The heat would accelerate the process of decay, so the true Kalista would become a quick victim to the bacteria that always laid claim to a human body in the hours after it drew its last breath.
But the huntress was unconcerned. She would be gone by the time any discoveries were made, her duty done and her escape a source of infinite grief for the people of this worthless planet.

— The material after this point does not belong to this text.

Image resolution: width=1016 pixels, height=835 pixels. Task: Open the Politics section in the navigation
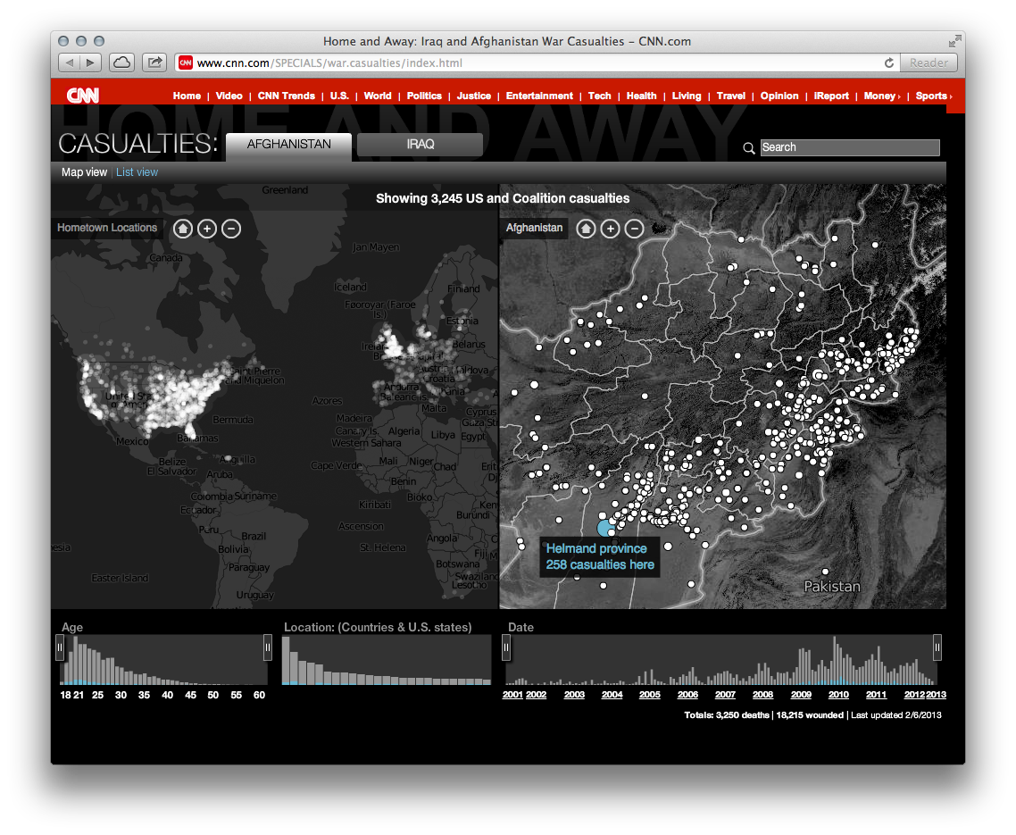point(424,96)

Before she had become Kalista Larhaven, the huntress had worn the skin of a nameless maidservant for almost an hour, using the shape to reach the lower levels and move through the slave tunnels. Before that, she had been a trader in the palace’s vast courtyards, licensed to sell holy relics to pilgrims. Before that, a pilgrim herself, wearing the ragged clothes of a vagabond: a wandering beggar in search of spiritual enlightenment.
The huntress had been on the world of Torias Secundus for a single day and a single night. Even as she drew close to completing her mission, she lamented the time spent so far. She was above this assignment. She knew it, her sisters knew it, and her superiors knew it. This was punishment – a punishment for the failures of the past.
Undeserved, perhaps. Yet duty was duty. She had to obey.
She moved on through the palace, passing chanting acolytes, scurrying clerks and raucous packs of intoxicated nobles. The halls were growing busy as noon approached, for with the coming of noon came the High Priest’s long-awaited speech.
The woman who was not Kalista blended into the crowds, passing with smiles and feminine curtseys. Her irritation never showed on lips of rose-red, nor in eyes of ice-blue. The fact remained, though – this skin would not get her to the High Priest’s side at the right moment. Time was a vicious factor. If killing him was the only goal, he would be dead from a sniper’s kiss already, long before taking to the podiums later today and addressing the people of the city.
But no. His death had to be choreographed along exact lines, played out like a performance for all to see.